Executive Chef Dave Chabot instructs on the art of a creating your own culinary delight each month.
I love the foods of late Fall and Winter! Apples, Root Vegetables, Squashes, Cranberries, Cinnamon, Nutmeg and, of course, Pumpkin and Chocolate! Here is a recipe for a super moist Pumpkin Chocolate Chip Cake that is easy to make and delicious! No frosting needed, just a dollop of Whipped Cream (or Vanilla Ice Cream!) and your friends and family will be smiling for days!

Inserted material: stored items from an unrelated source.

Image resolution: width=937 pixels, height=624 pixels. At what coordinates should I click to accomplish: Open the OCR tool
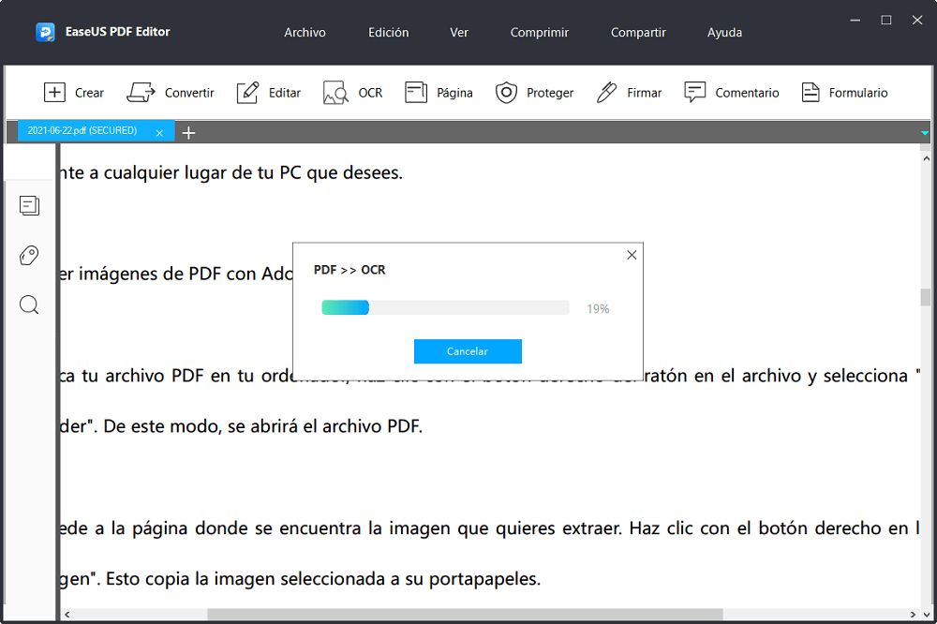click(x=352, y=92)
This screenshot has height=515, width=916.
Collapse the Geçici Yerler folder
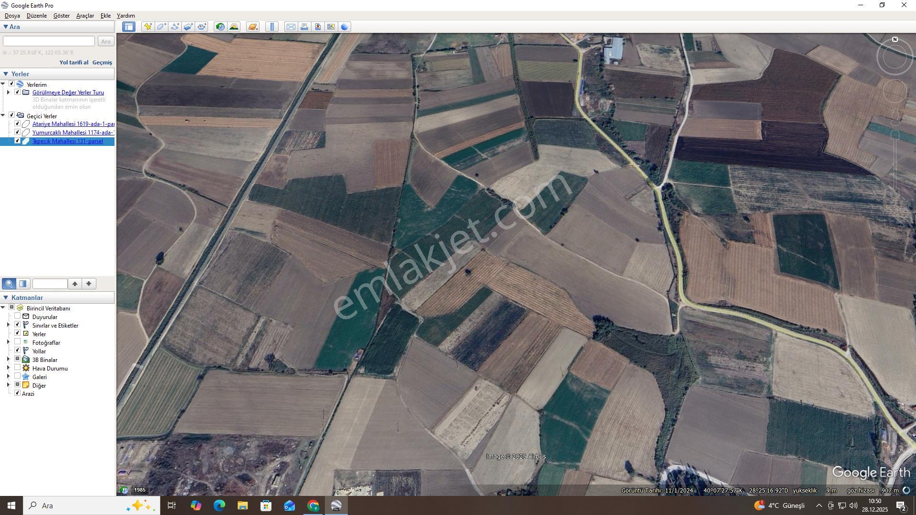tap(3, 115)
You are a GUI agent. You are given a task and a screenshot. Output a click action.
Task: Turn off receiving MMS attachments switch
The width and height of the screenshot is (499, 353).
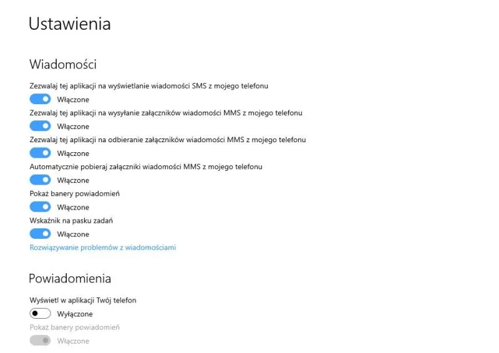pyautogui.click(x=40, y=153)
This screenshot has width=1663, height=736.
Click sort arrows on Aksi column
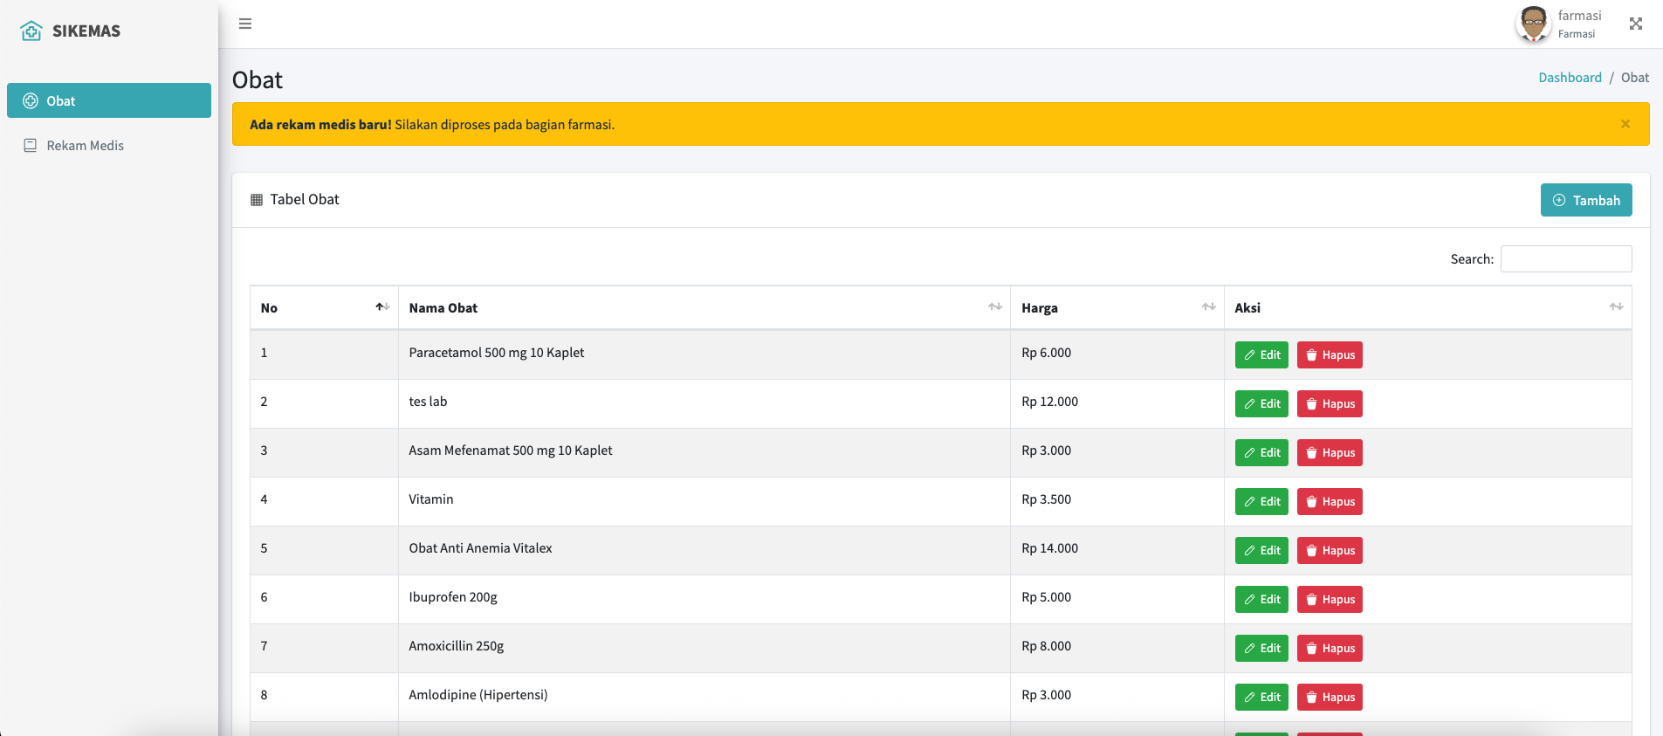tap(1616, 307)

Pumpkin Chocolate Chip Cake
Yields one 9" x 3" loaf
1 ½ Cup Vegetable Oil
16 oz Canned Pumpkin Puree
2 Cup Sugar
3 Cup Flour
2 teaspoon Baking Powder
2 teaspoon Baking Soda
1 teaspoon salt
1 Bag Chocolate Chips
1.) Mix Eggs, Oil, Pumpkin and Sugar in mixing bowl.
2.) In separate bowl, sift together Flour, Baking Powder, Soda and Salt.
3.) Combine wet and dry ingredients and fold in bag of Chips.
4.) Pour mixture into baking dish sprayed with oil.
5.) Bake At 350 degrees for around an hour.